Beneath this task are records; state how many of their lines hold the word "green", and nothing else.
Start of Records supplied
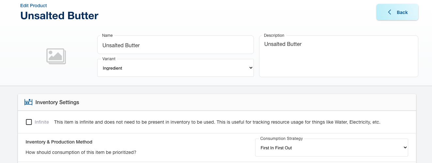
Task: Click the Inventory & Production Method label
Action: click(x=59, y=142)
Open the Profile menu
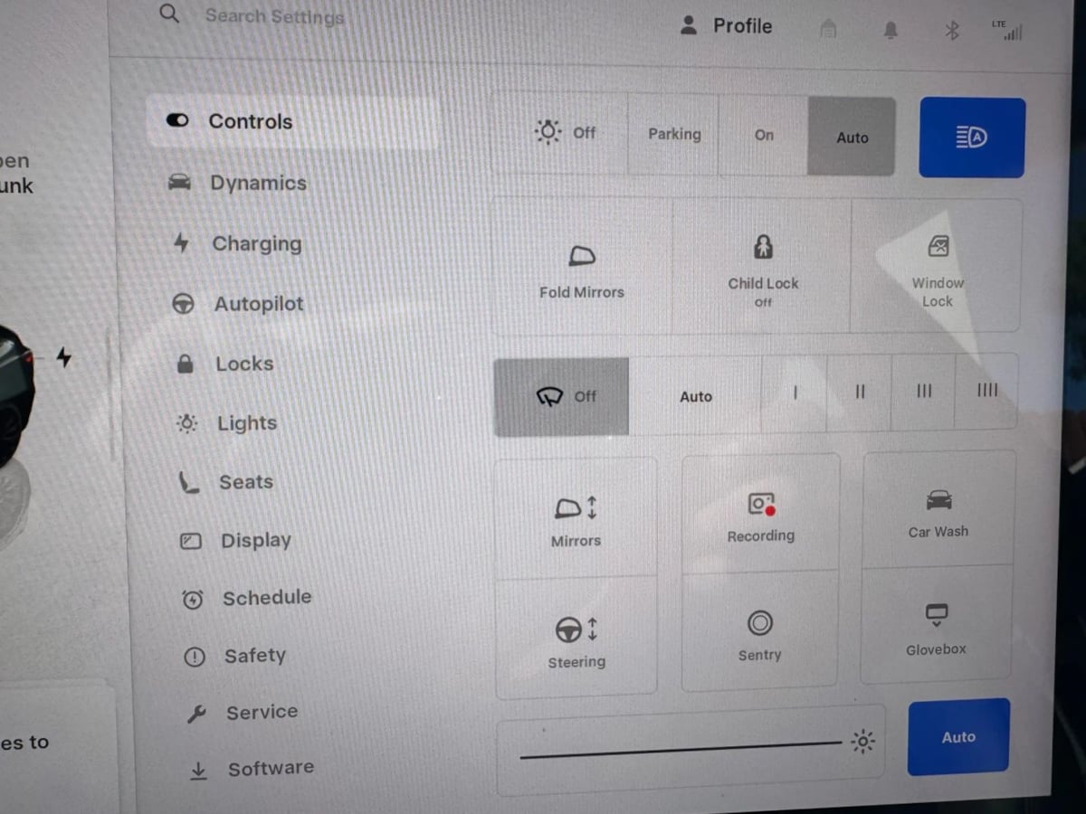The height and width of the screenshot is (814, 1086). 727,26

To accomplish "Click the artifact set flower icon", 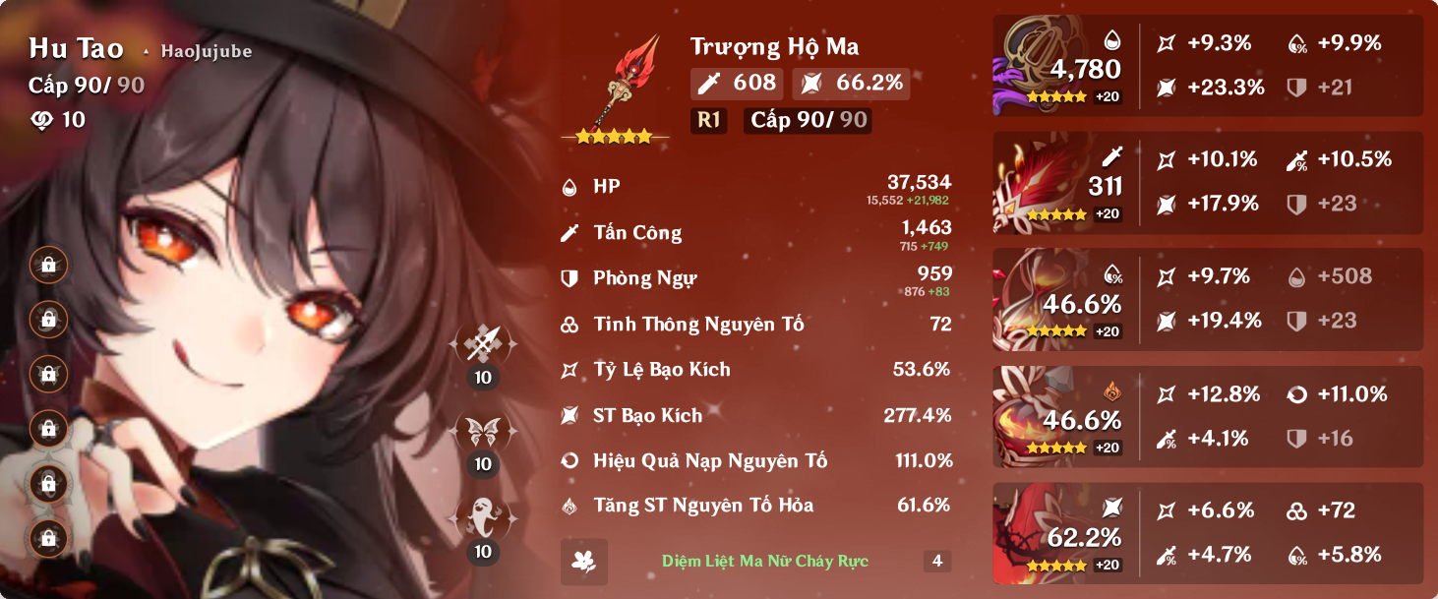I will point(584,562).
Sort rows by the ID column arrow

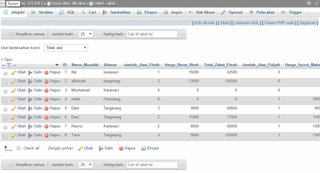tap(65, 65)
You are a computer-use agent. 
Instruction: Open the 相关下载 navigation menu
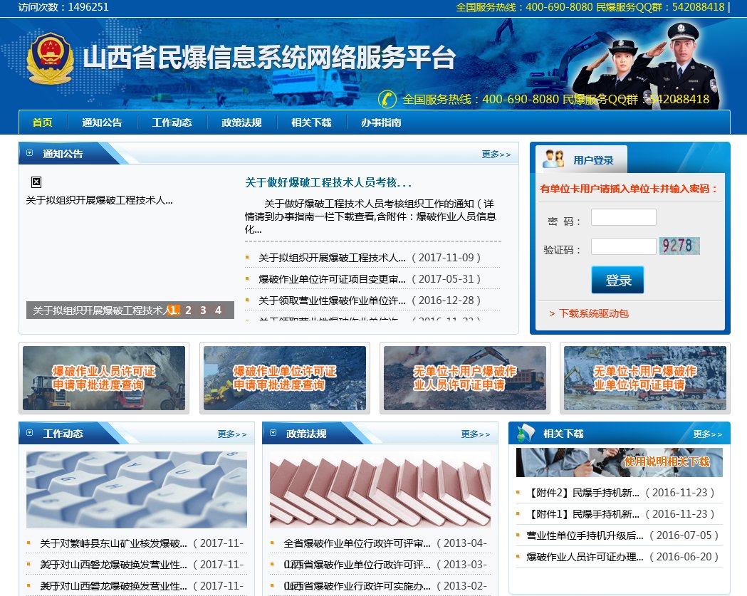pos(311,122)
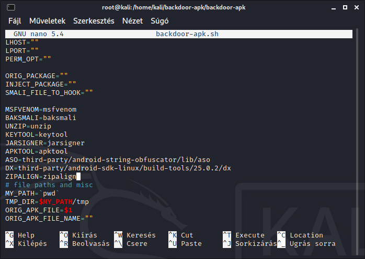The height and width of the screenshot is (259, 365).
Task: Open the Nézet menu
Action: coord(132,21)
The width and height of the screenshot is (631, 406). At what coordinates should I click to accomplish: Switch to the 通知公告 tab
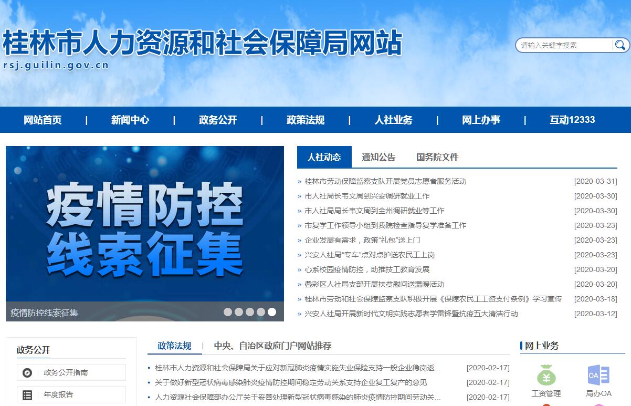click(x=378, y=157)
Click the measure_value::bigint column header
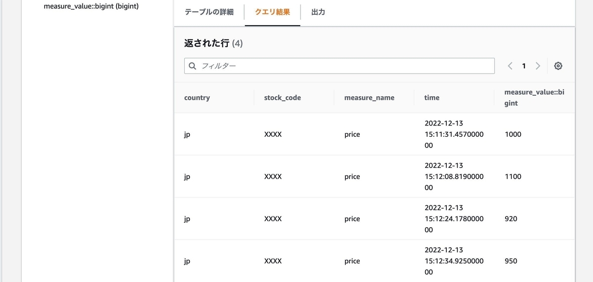This screenshot has height=282, width=593. pos(534,98)
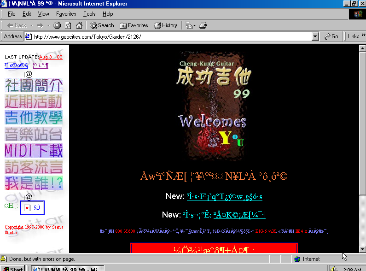The height and width of the screenshot is (271, 366).
Task: Click the MIDI download sidebar banner
Action: (34, 151)
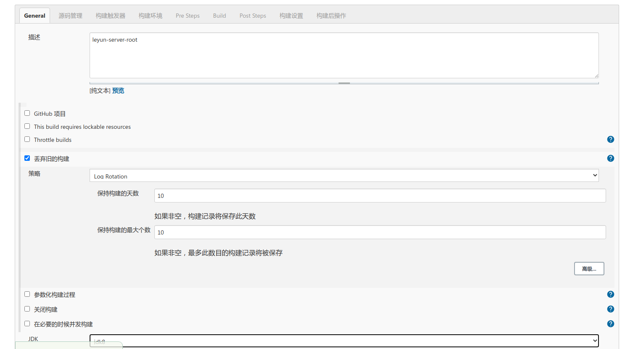Open the 策略 Log Rotation dropdown

click(x=344, y=176)
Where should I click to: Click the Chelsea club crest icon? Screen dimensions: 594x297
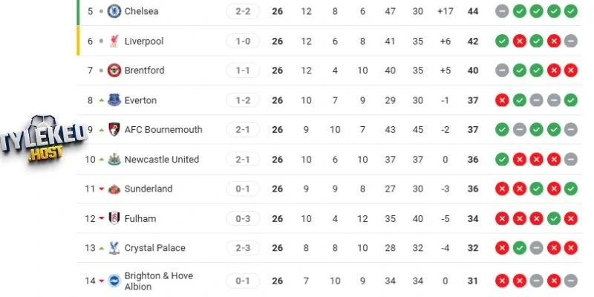114,11
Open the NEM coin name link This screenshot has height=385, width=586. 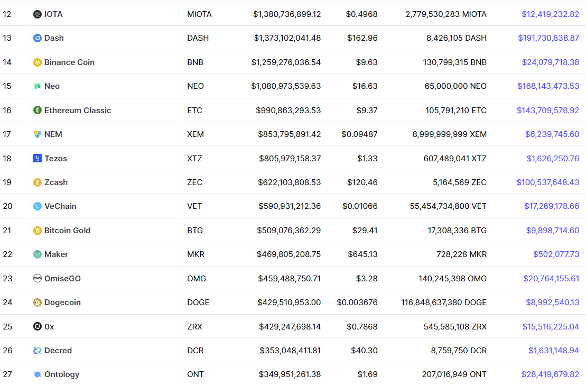tap(53, 134)
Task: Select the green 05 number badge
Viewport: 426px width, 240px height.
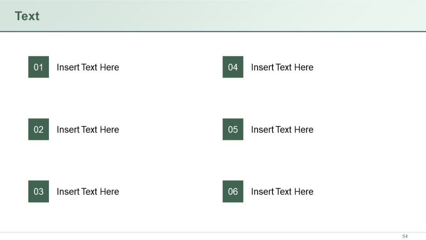Action: [x=233, y=129]
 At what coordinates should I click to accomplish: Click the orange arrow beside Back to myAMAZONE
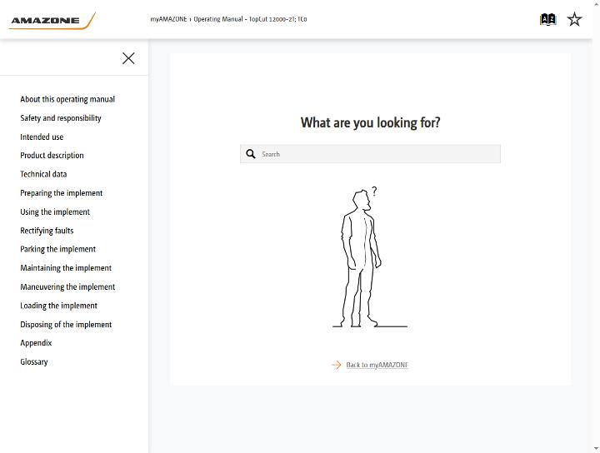click(337, 365)
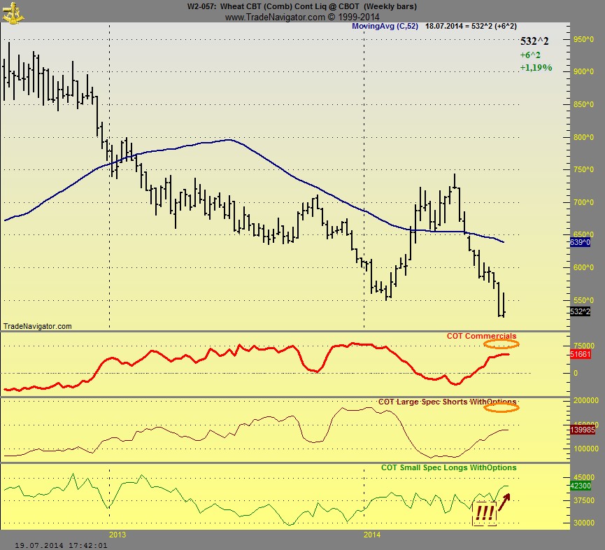Select the COT Large Spec Shorts WithOptions label
The height and width of the screenshot is (550, 605).
447,402
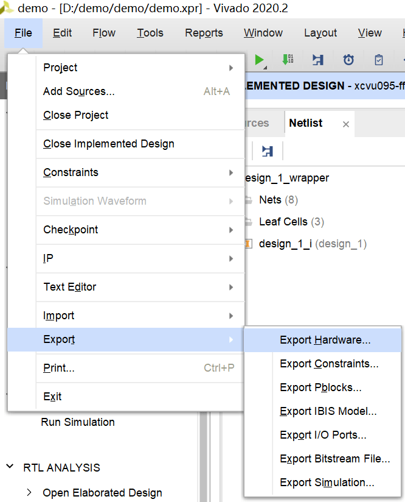
Task: Click the design_1_i orange cell icon
Action: 248,244
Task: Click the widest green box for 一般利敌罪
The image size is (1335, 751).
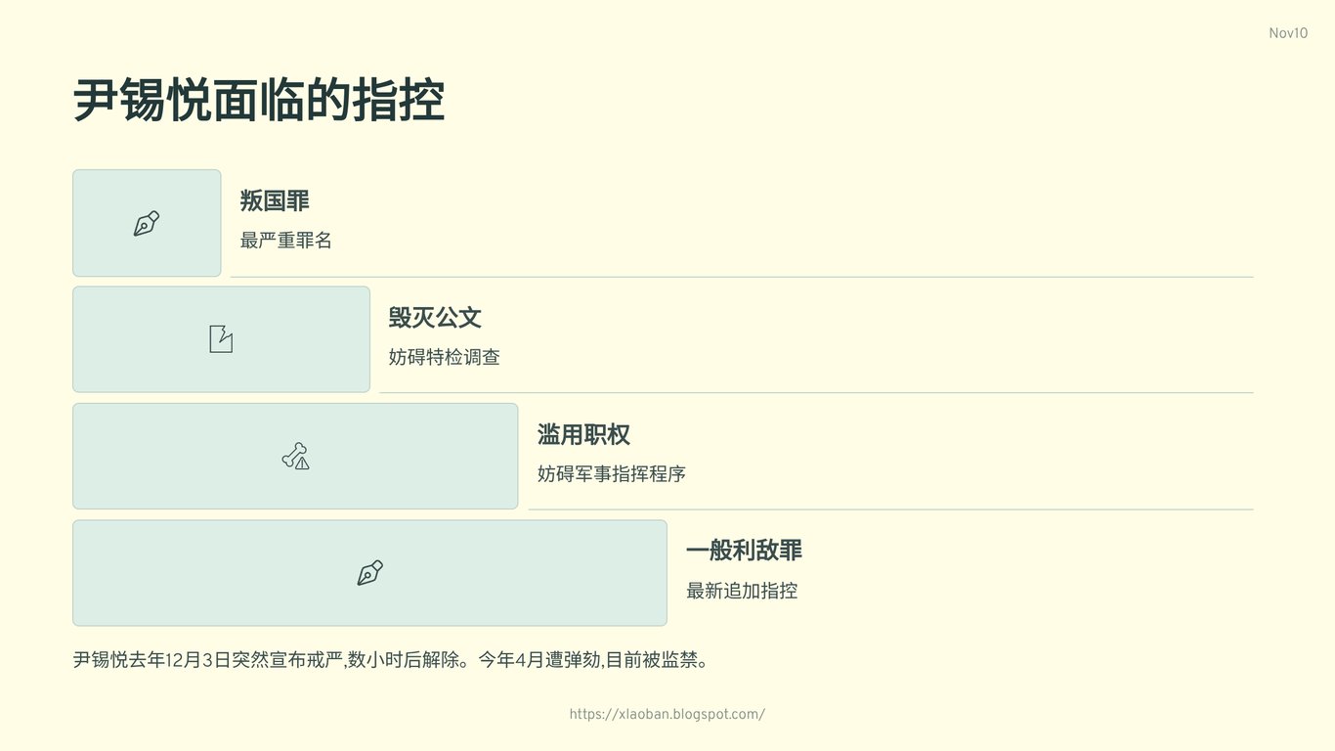Action: pos(369,573)
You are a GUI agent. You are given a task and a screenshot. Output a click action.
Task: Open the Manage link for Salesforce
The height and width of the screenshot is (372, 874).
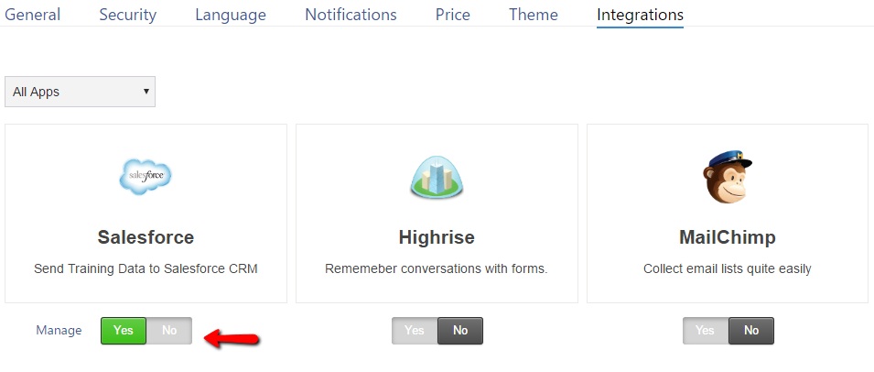point(59,331)
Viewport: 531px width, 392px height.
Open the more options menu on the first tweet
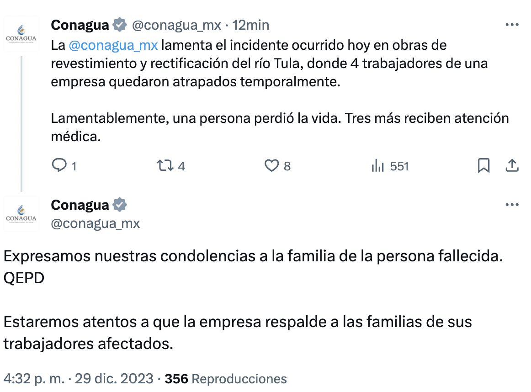[x=512, y=25]
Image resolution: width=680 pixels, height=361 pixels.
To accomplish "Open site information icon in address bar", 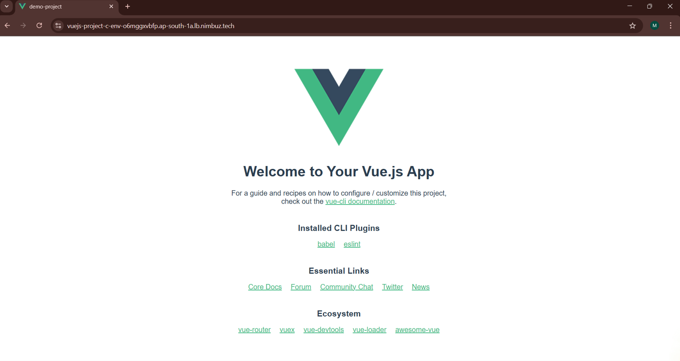I will tap(58, 26).
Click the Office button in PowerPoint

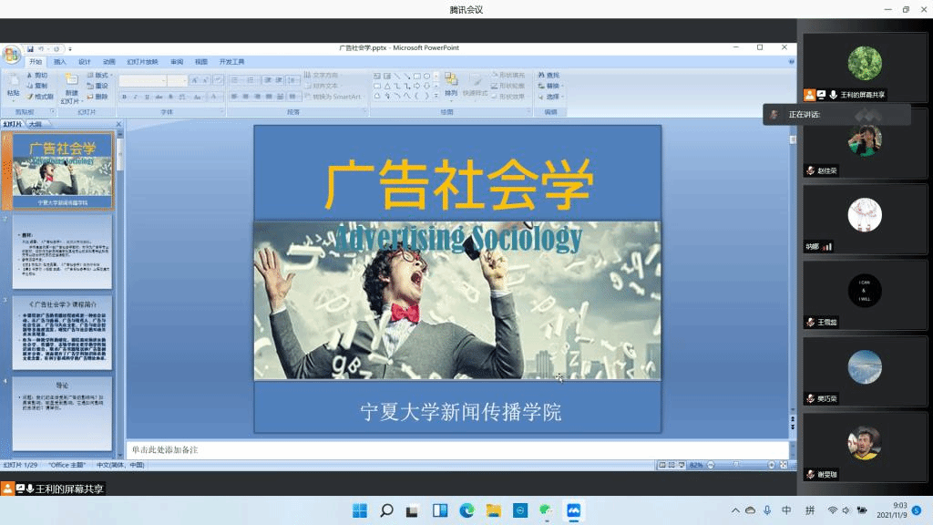11,55
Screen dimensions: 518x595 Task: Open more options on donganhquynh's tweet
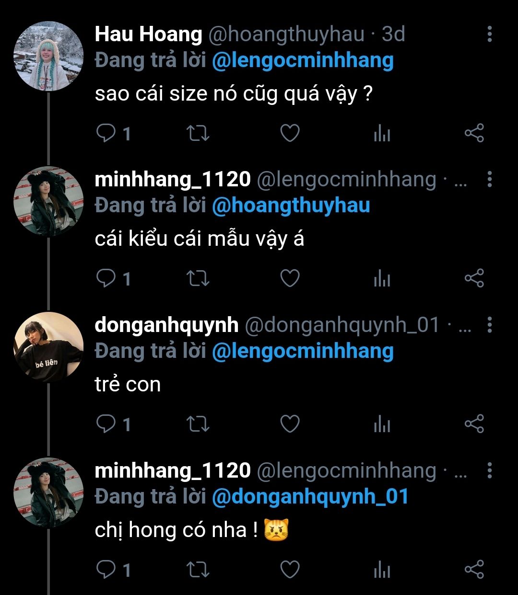click(489, 325)
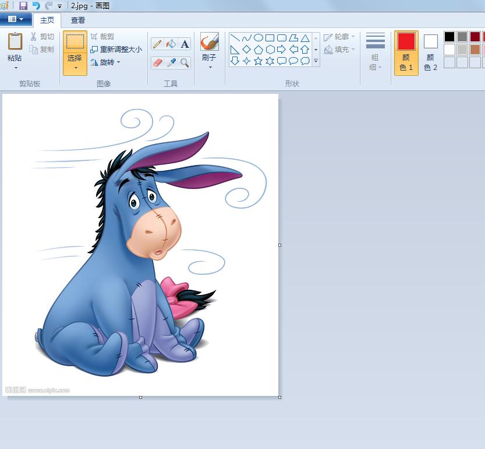This screenshot has height=449, width=485.
Task: Click the Save icon in quick access toolbar
Action: pyautogui.click(x=23, y=5)
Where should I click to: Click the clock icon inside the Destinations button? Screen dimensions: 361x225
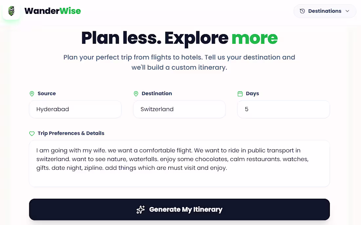pos(302,11)
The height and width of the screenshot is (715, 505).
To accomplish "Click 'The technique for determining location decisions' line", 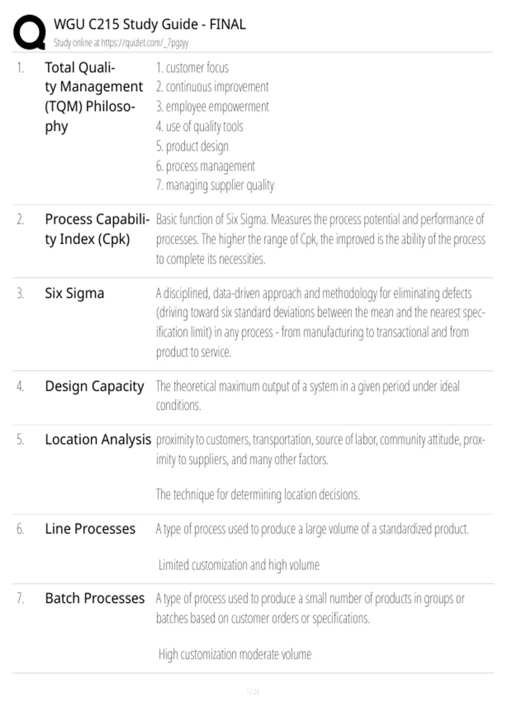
End of Records supplied
Finished exercise:
2